You get the picture. This old man is now sitting on a large amount that’s unclaimed by anyone. But he’s 85 now. He wants to sell this business to someone, hand over a tidy sum to his daughters and retire to the Himalayas. So, here’s the question: how should he treat that large unclaimed amount?
a) distribute this unclaimed amount to all his current and past customers who have helped build his business over the years? After all, these customers took the risk of investing with him and the upside should be theirs. It is their money as a group.
b) add this unclaimed amount to the regular business that he’s selling to new owners. Why? Because this is the upside of him doing the hard work of running this business and giving steady returns over so many years. Nobody should grudge him this because he’s never defaulted on any of his promises. Whatever remains after that is his. So, he takes the sale proceeds for himself and retires.

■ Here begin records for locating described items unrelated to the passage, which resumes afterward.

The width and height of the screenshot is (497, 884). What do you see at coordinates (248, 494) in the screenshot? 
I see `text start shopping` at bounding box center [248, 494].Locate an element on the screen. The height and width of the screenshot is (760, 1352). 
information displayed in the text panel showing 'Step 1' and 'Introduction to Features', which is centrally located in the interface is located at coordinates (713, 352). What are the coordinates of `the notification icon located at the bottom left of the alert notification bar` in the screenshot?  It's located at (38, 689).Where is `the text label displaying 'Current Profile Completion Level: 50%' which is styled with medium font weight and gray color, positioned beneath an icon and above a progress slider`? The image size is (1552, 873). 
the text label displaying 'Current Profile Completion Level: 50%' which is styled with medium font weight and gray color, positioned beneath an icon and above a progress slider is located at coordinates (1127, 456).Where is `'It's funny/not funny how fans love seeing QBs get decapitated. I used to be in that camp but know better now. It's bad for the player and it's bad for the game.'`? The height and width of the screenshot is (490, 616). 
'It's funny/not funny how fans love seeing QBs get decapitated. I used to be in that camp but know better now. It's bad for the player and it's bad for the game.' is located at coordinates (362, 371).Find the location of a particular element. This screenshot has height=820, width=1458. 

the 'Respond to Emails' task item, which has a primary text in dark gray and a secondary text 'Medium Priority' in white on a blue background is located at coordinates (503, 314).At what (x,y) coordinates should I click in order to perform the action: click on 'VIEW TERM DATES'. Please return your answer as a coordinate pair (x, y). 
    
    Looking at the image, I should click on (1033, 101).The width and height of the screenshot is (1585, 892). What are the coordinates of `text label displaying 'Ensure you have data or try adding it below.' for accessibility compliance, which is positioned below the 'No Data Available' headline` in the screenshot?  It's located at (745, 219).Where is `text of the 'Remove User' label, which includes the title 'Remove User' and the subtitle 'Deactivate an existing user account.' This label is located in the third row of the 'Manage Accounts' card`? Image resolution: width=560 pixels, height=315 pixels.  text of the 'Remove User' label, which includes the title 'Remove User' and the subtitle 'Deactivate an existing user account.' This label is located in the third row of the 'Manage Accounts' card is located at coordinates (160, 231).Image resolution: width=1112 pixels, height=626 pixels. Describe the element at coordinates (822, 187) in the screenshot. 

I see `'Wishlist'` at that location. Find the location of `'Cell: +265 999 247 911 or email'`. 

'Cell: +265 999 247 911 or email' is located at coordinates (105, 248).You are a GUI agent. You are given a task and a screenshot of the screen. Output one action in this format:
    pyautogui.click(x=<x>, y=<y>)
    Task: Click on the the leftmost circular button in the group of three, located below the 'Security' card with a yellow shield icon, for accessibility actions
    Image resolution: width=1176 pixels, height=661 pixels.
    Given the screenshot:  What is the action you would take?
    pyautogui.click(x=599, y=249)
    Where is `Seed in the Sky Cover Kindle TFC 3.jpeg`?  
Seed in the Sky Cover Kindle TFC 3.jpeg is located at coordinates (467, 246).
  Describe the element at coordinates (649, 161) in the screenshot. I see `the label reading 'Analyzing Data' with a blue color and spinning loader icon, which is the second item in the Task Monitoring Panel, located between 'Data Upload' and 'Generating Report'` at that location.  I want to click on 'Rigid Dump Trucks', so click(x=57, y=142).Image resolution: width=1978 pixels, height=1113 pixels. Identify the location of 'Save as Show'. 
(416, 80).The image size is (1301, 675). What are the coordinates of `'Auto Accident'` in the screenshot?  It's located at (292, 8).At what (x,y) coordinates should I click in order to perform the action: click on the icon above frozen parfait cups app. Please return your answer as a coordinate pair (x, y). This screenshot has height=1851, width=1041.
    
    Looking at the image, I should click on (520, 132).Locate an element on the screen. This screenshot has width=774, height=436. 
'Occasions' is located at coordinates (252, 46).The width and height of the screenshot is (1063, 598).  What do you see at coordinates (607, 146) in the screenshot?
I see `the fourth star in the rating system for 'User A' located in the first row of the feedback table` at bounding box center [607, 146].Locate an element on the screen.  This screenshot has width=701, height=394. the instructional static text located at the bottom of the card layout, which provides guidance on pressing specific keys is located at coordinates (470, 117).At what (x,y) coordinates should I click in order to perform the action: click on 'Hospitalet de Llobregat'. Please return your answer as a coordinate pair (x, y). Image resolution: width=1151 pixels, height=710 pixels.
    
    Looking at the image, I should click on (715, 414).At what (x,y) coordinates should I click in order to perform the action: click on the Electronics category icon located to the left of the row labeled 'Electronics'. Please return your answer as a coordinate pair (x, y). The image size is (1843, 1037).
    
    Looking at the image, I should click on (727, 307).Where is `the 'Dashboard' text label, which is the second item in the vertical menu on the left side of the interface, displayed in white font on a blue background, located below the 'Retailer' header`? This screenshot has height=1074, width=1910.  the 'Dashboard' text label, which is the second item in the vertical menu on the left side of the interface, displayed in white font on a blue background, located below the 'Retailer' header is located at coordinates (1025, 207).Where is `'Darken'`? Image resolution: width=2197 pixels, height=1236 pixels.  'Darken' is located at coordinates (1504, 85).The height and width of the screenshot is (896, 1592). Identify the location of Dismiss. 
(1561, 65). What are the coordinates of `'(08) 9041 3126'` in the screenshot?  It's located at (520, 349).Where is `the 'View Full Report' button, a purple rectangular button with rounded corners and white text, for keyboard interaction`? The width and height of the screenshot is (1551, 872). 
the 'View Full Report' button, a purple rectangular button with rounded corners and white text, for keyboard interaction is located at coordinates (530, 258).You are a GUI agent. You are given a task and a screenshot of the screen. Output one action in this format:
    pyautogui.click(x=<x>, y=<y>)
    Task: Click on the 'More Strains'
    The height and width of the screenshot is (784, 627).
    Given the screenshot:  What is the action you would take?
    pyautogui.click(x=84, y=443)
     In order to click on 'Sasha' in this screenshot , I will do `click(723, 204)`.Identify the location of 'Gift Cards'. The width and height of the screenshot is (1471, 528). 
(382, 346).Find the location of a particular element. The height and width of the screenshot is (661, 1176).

c) keep the unclaimed amount as-is. Tell the new owner this is a separate amount and this has to be kept the same way for a rainy day in future. This is a conservative option but this doesn’t solve the problem of the unclaimed amount. It only kicks it down the road.
Now, read this:
“State-owned insurance company LIC filed its Draft Red-Herring Prospectus (DRHP) on Sunday. Noteworthy among the risk factors mentioned by the corporation was the splitting of the single ‘Life Fund’ into participatory and non-participatory funds. This will, however, have a positive impact on LIC’s valuations as it approaches the primary market.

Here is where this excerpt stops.